At the beginning of the week telecom company, Verizon announced that 10,400 employees have chosen to take buyouts that the company has offered. This equates to roughly 7 percent of the firm’s global workforce and is part of an effort to slim the giant telecom down—and save $10 billion in the process—in front of its push to adopt the much-anticipated 5G networks.
It was in September that Verizon originally posited the offer, a package which included up to 60 weeks of salary, with a bonus as well as benefits. The value of each package, of course, would depend on how long the employee worked with Verizon. All in all, there would be 44,000 total offers made.
In a note to employees, CEO Hans Vestberg said, “For those who were accepted, the coming weeks and months will be a transition. For the entire V Team, there will be opportunities to work differently as we prepare for the great things to come at Verizon.”
Vestberg goes on to say that these changes have been adequately strategized and long-anticipated. He also assures that customers will not experience the seamless changes, commenting that their financial and operational strength will provide them more opportunity to improve speed, agility, and flexibility all for the sake of improving customer service.
While this might seem like quite the impressive buyout, it is actually not the largest buyout in the history of the company. In 2003, Verizon also offered a buyout to 152,000 workers; 21,600 people volunteered to accept it. That is an overall take-up rate of 14 percent. This buyout, while much larger, only offered a two-week severed package.

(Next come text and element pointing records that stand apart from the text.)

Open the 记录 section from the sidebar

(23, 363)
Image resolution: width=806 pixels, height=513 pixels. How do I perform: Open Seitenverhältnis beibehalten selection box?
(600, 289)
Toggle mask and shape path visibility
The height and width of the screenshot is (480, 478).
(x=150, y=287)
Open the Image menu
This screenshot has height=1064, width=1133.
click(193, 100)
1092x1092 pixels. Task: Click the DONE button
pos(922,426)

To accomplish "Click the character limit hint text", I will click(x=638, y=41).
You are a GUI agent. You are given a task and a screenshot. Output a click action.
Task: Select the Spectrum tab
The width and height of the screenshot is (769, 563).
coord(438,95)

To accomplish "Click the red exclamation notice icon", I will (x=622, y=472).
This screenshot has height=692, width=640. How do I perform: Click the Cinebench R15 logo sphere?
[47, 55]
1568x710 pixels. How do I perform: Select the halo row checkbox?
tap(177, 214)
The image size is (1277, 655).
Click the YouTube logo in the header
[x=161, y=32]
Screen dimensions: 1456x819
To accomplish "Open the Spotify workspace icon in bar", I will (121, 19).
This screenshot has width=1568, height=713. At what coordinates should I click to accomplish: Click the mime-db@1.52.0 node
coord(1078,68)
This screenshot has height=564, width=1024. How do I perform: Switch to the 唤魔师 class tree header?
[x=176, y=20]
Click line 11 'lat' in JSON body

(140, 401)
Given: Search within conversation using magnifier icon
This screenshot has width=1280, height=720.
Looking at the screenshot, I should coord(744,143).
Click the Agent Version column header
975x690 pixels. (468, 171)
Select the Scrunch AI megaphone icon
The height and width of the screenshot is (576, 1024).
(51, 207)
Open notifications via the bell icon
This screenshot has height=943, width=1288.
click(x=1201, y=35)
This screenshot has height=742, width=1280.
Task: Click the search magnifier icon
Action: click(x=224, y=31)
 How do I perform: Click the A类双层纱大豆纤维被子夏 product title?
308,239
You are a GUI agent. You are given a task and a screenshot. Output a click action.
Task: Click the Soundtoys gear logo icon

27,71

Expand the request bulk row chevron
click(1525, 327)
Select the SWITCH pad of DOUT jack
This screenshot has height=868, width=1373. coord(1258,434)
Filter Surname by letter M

It might be worth noting, first of all, that the United States Bureau of Labor Statistics considers “voluntary buyouts” to be similar to layoffs. This means those employees who opt in will be held in such regard in terms of unemployment. Layoffs and discharges, right now, are at the lowest rate they have ever been during a time when job openings are setting new records. As such, this is a good a time as any to start a new career (especially if you have a half a year or more of salary to live on for a while).